**ouR data generation**, and kindly contributed to R-bloggers)

A researcher was presenting an analysis of the impact various types of childhood trauma might have on subsequent substance abuse in adulthood. Obviously, a very interesting and challenging research question. The statistical model included adjustments for several factors that are plausible confounders of the relationship between trauma and substance use, such as childhood poverty. However, the model also include a measurement for poverty in adulthood – believing it was somehow confounding the relationship of trauma and substance use. A confounder is a common cause of an exposure/treatment and an outcome; it is hard to conceive of adult poverty as a cause of childhood events, even though it might be related to adult substance use (or maybe not). At best, controlling for adult poverty has no impact on the conclusions of the research; less good, though, is the possibility that it will lead to the conclusion that the effect of trauma is less than it actually is.

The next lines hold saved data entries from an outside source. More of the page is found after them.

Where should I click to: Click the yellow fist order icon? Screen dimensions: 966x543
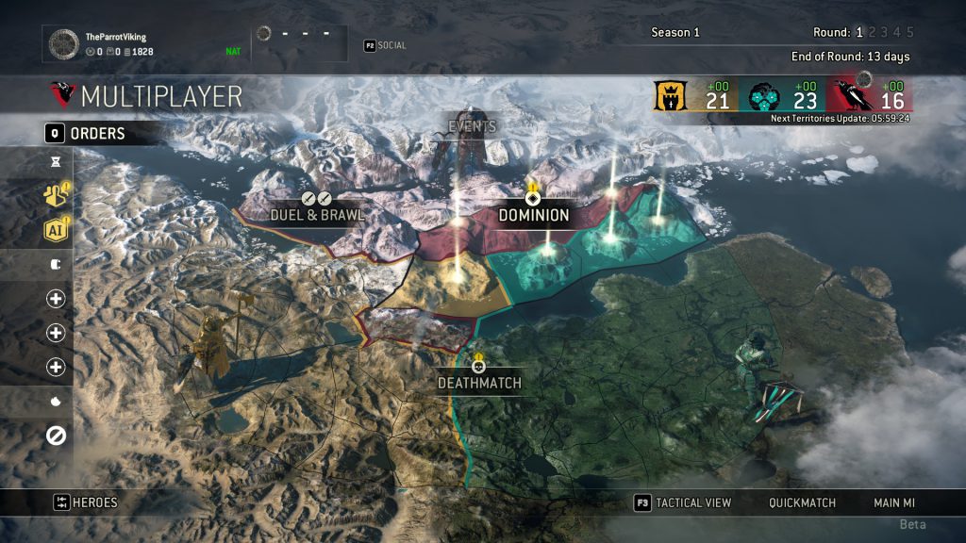click(x=56, y=194)
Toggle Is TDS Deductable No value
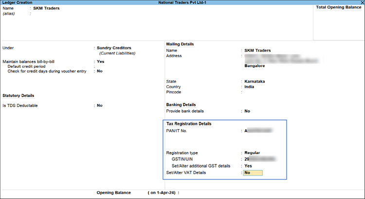The height and width of the screenshot is (199, 365). 99,105
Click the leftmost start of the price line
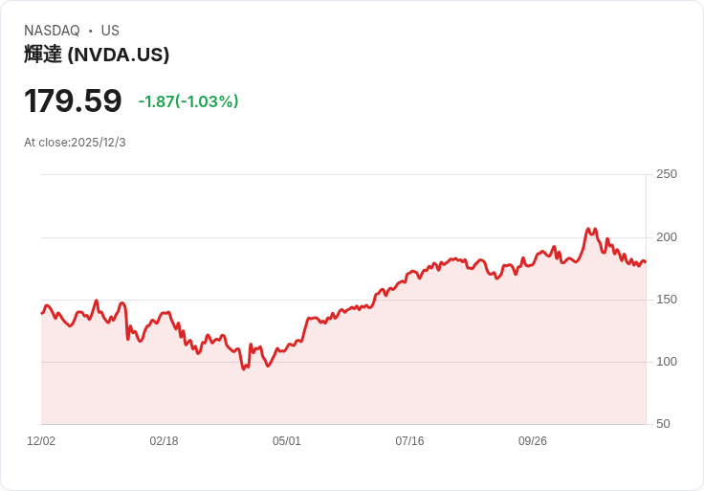 point(42,313)
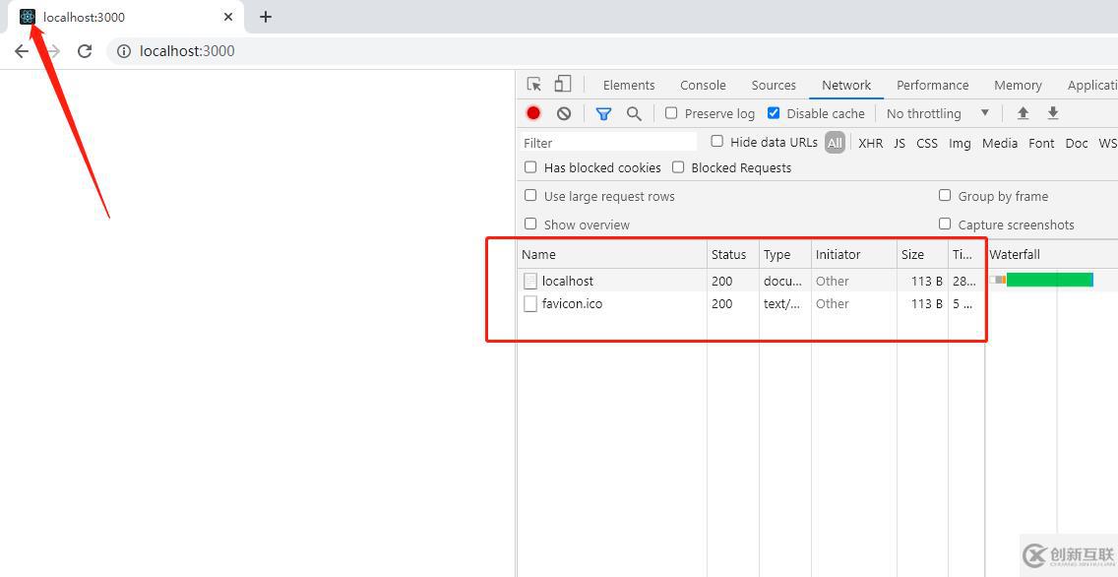Uncheck the Disable cache checkbox
Image resolution: width=1118 pixels, height=577 pixels.
(x=774, y=113)
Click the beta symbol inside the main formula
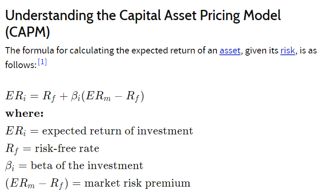This screenshot has width=327, height=196. click(x=75, y=97)
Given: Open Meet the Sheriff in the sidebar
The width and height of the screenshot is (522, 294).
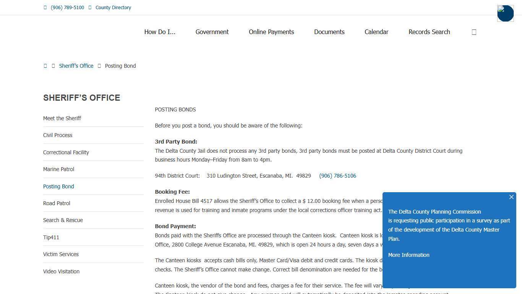Looking at the screenshot, I should coord(62,118).
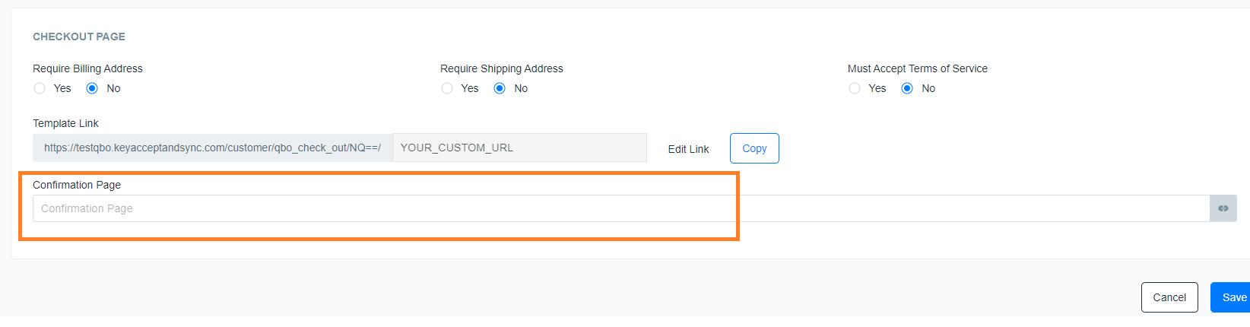Viewport: 1250px width, 327px height.
Task: Click Edit Link next to custom URL
Action: [688, 149]
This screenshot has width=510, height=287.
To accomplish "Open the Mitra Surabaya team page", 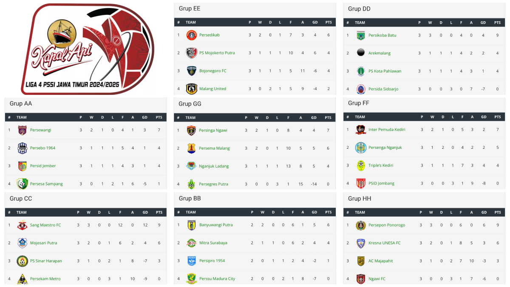I will pyautogui.click(x=213, y=243).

Using a highly contrived simulation of data and the abstract concept of *potential outcomes*, I am hoping to illuminate some of the issues raised by this type of analysis.

## Potential outcomes and causal effects

The field of causal inference is a rich one, and I won’t even scratch the surface here. My goal is to present the concepts of potential outcomes so that we can articulate at least one clear way to think about what a causal effect can be defined. Under this framework, we generate data where we can find out the “true” measure of causal effect. And then we can use simple regression models to see how well (or not) they recapture these “known” causal effects.

If an individual \(i\) experiences a traumatic effect as a child, we say that the exposure \(X_i = 1\). Otherwise \(X_i = 0\), there was no traumatic event. (I am going to assume binary exposures just to keep things simple – exposed vs. not exposed.) In the potential outcomes world we say that every individual has possible outcomes \(Y_{1i}\) (the outcome we would observe *if* the individual had experienced trauma) and \(Y_{0i}\) (the outcome we would observe *if* the individual had not. Quite simply, we define the causal effect of \(X\) on \(Y\) as the difference in potential outcomes, \(CE_i = Y_{1i} – Y_{0i}\). If \(Y_{1i} = Y_{0i}\) (i.e. the potential outcomes are the same), we would say that \(X\) does not cause \(Y\), at least for individual \(i\).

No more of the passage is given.